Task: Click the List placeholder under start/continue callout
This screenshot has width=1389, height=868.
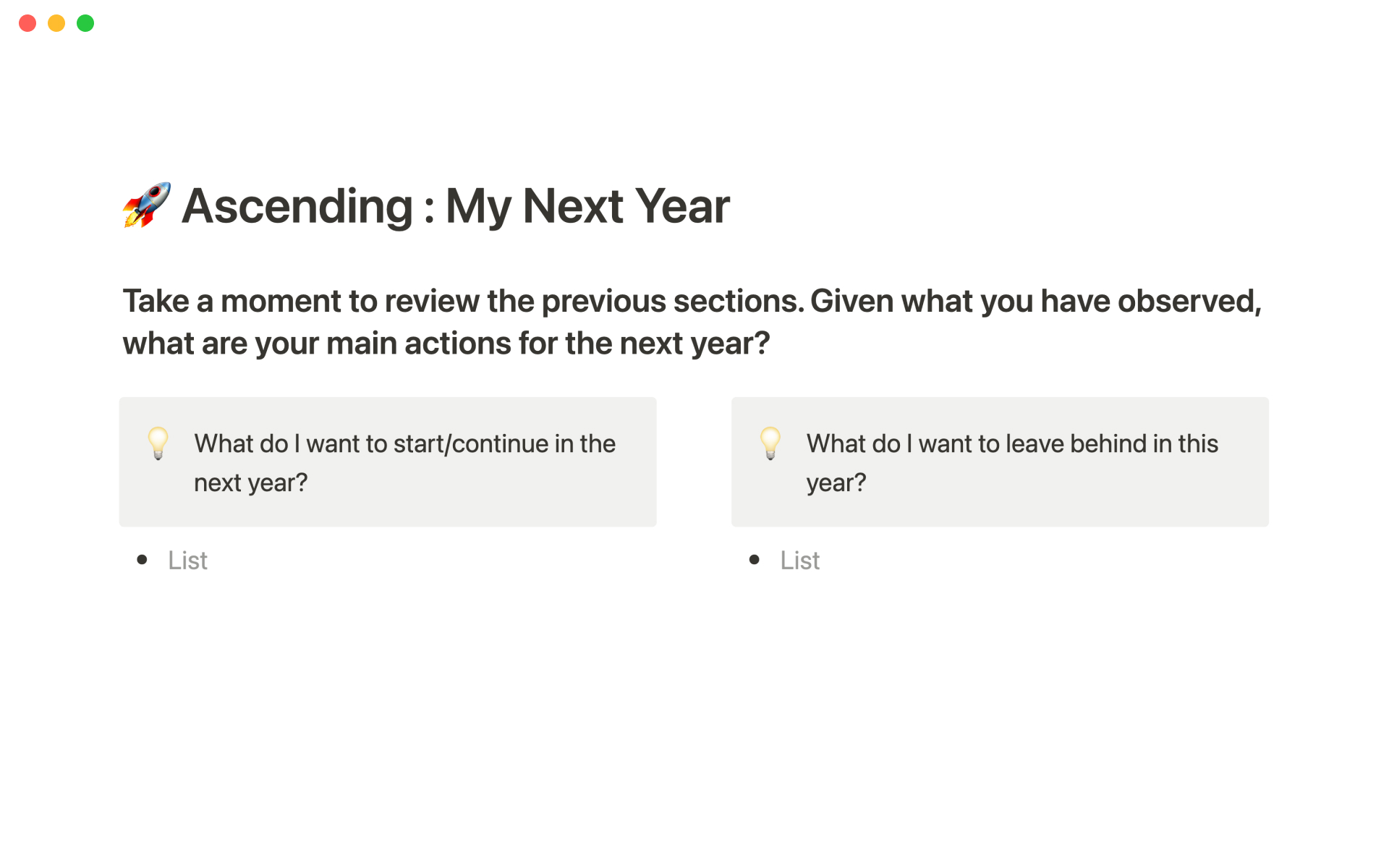Action: click(188, 561)
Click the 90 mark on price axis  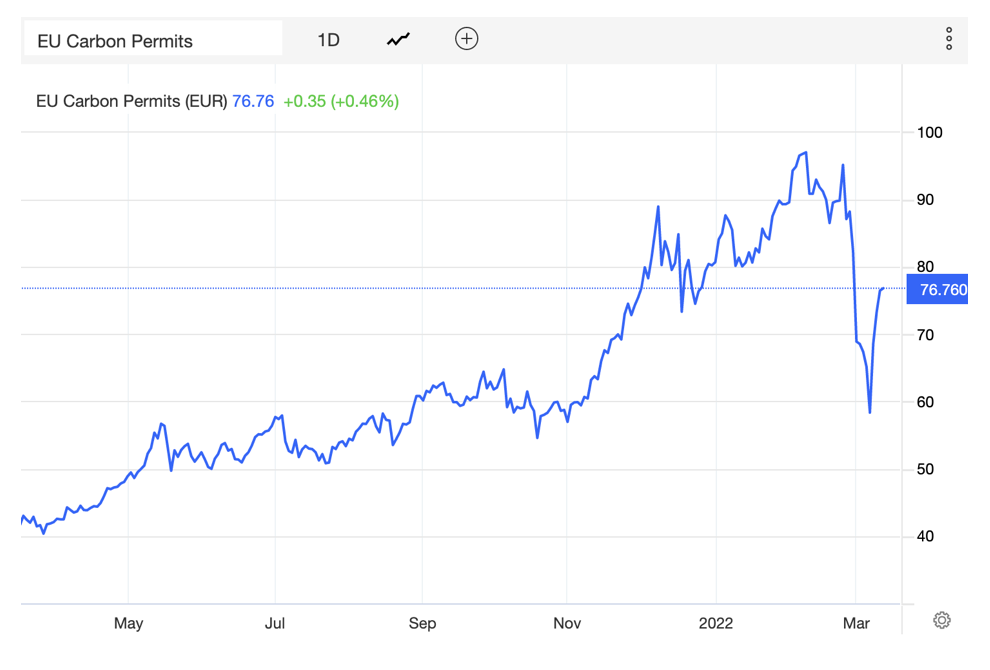[x=926, y=200]
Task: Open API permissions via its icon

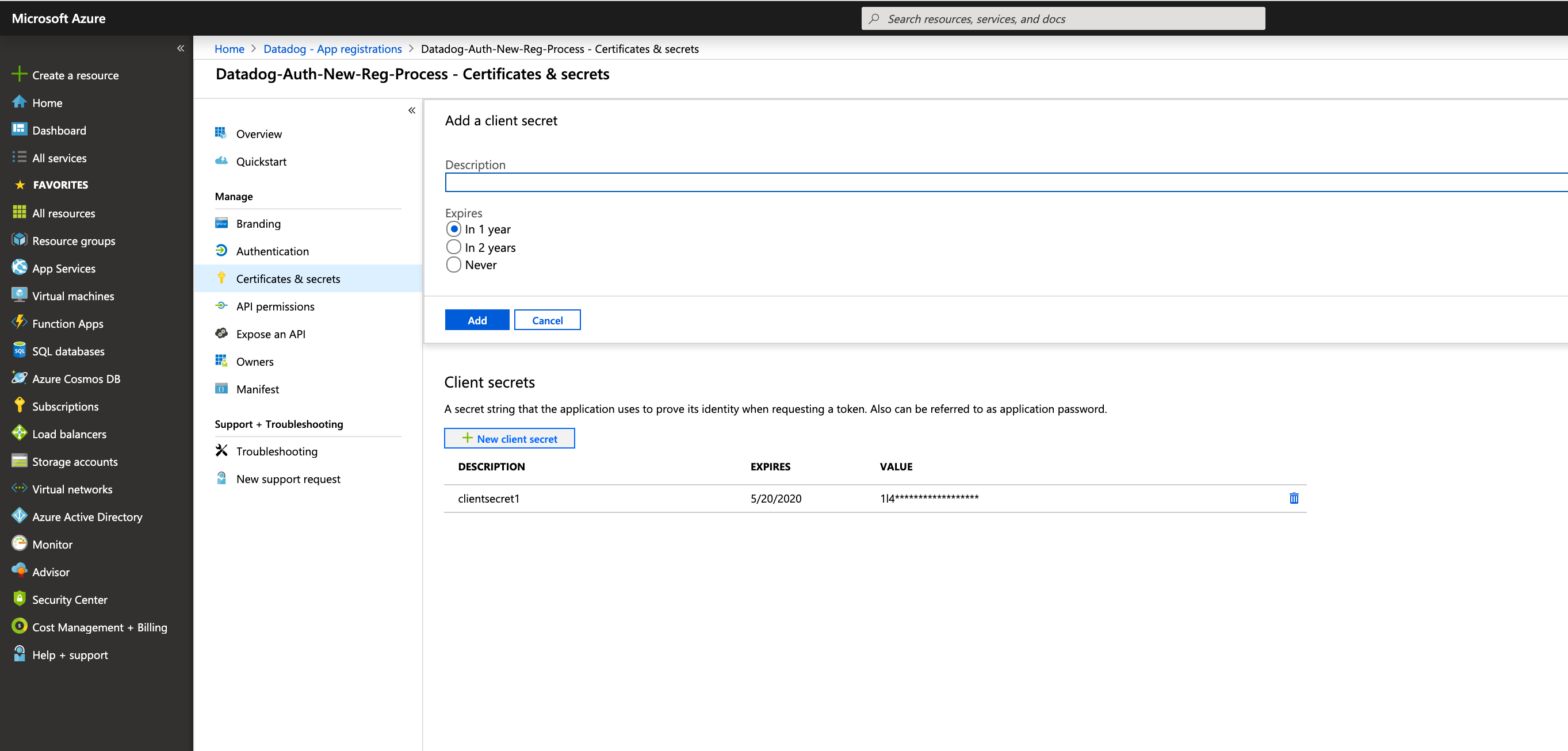Action: (221, 306)
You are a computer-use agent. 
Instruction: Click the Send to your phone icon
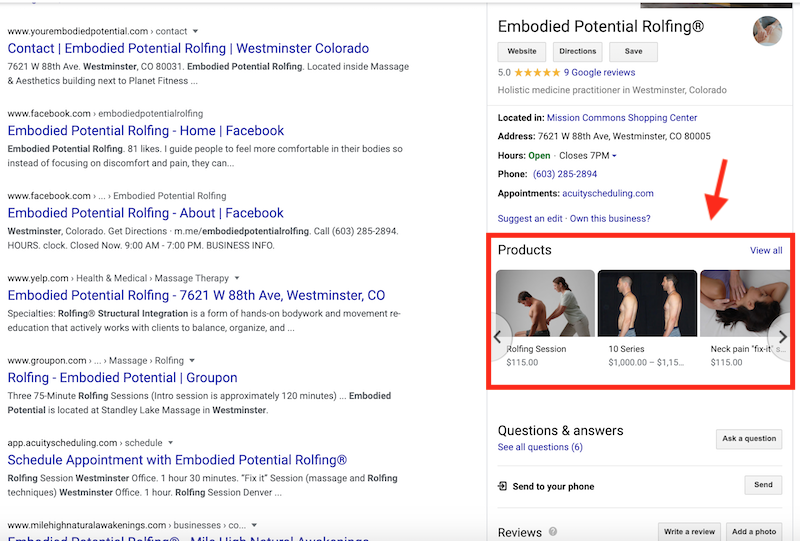(503, 486)
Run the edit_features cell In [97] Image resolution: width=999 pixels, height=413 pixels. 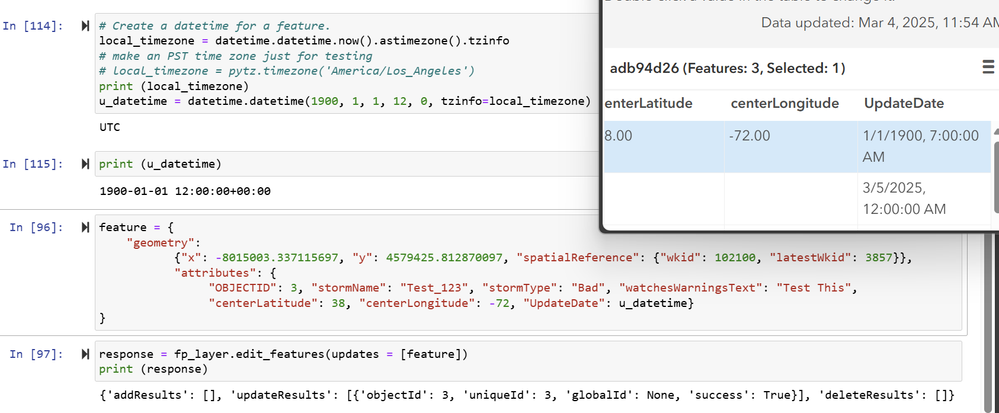pos(85,354)
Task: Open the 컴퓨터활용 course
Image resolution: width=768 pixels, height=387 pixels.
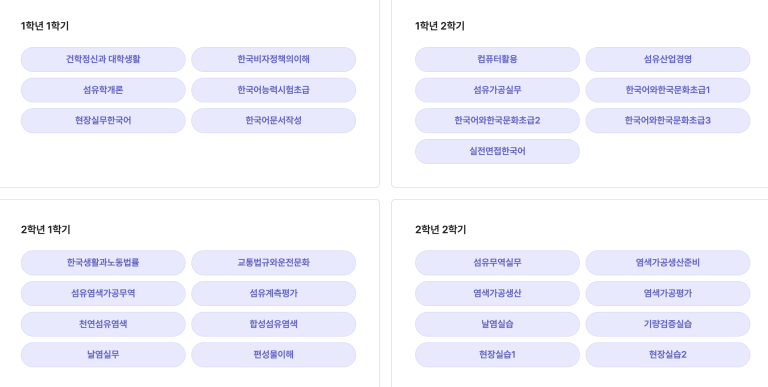Action: [x=498, y=59]
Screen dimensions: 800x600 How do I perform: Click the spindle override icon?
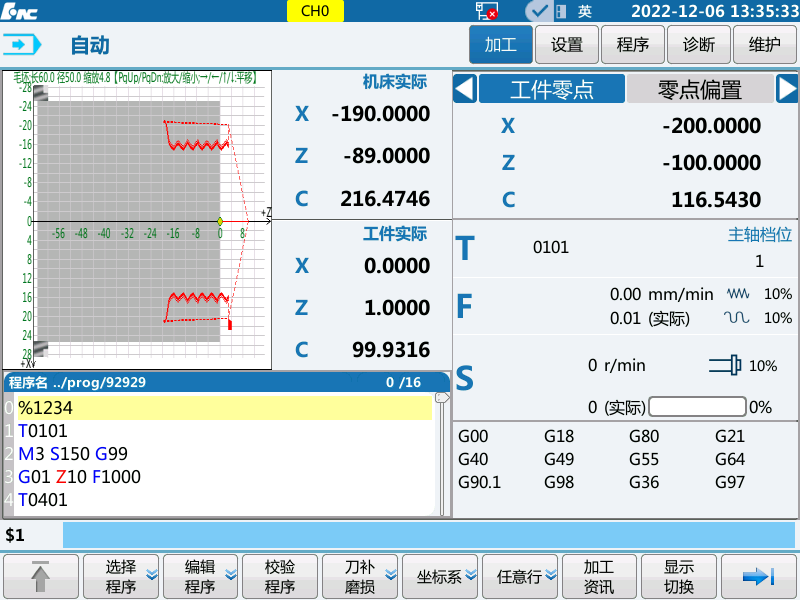pos(723,366)
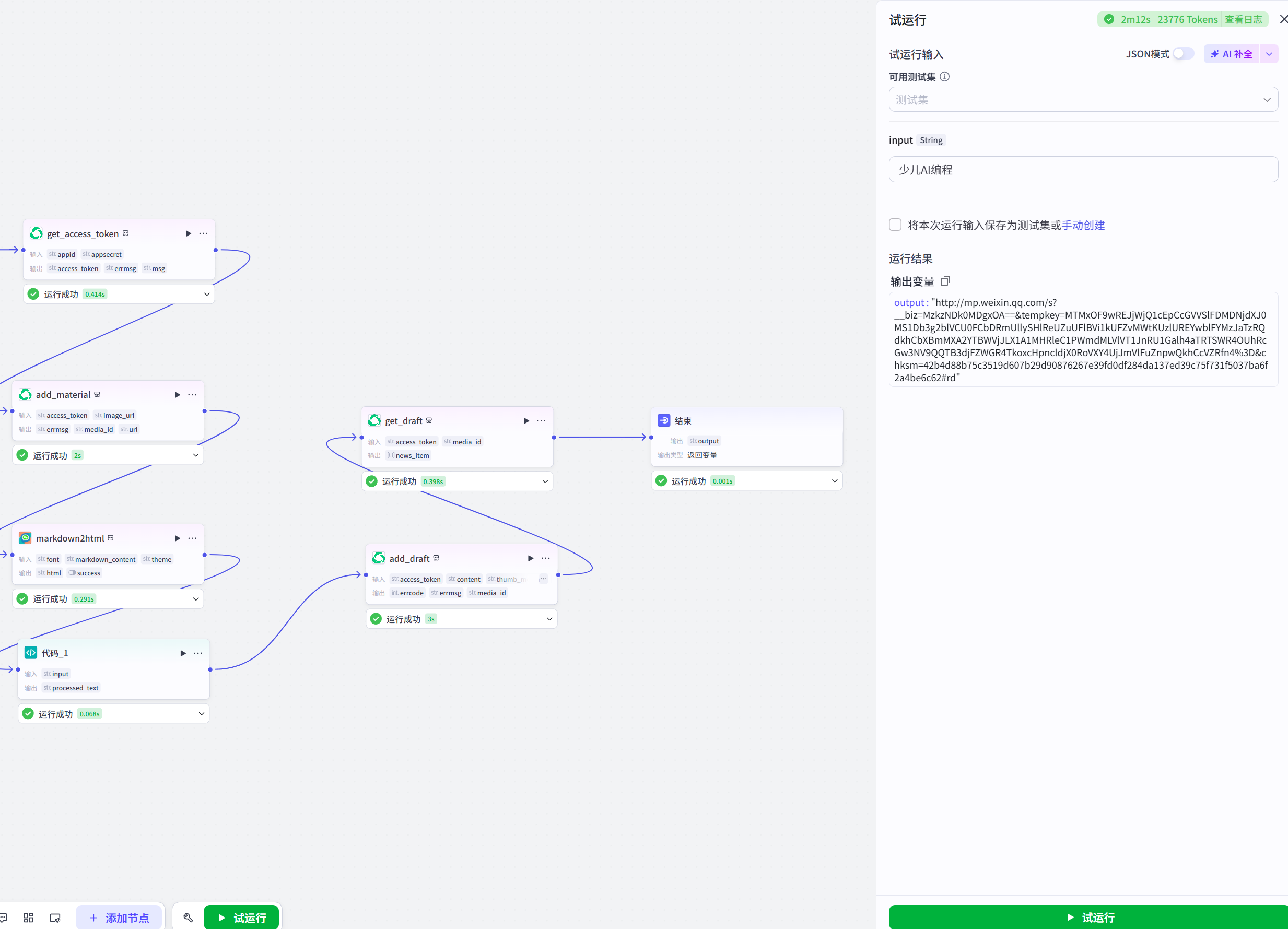Viewport: 1288px width, 929px height.
Task: Click the auto-layout grid icon
Action: 28,918
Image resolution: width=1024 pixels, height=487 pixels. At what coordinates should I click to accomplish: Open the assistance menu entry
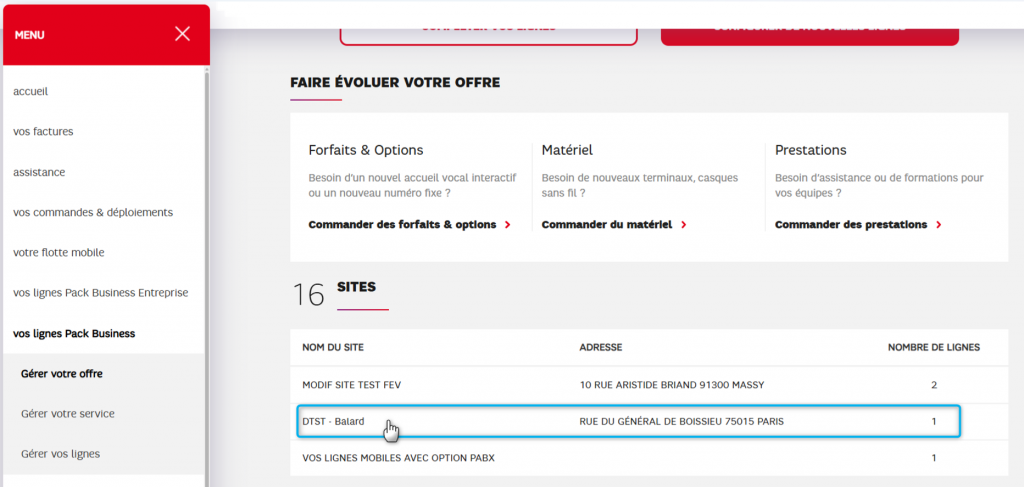tap(39, 172)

**SET TASK**
Starting at the line that contains "Image resolution: width=1024" and ending at the last line of the entries, put each line into a JSON list as its own string. Skip blank lines and leave the pictures out.

**OUTPUT BELOW**
[
  "Image resolution: width=1024 pixels, height=487 pixels. At what coordinates should I click to accomplish: Open the assistance menu entry",
  "tap(39, 172)"
]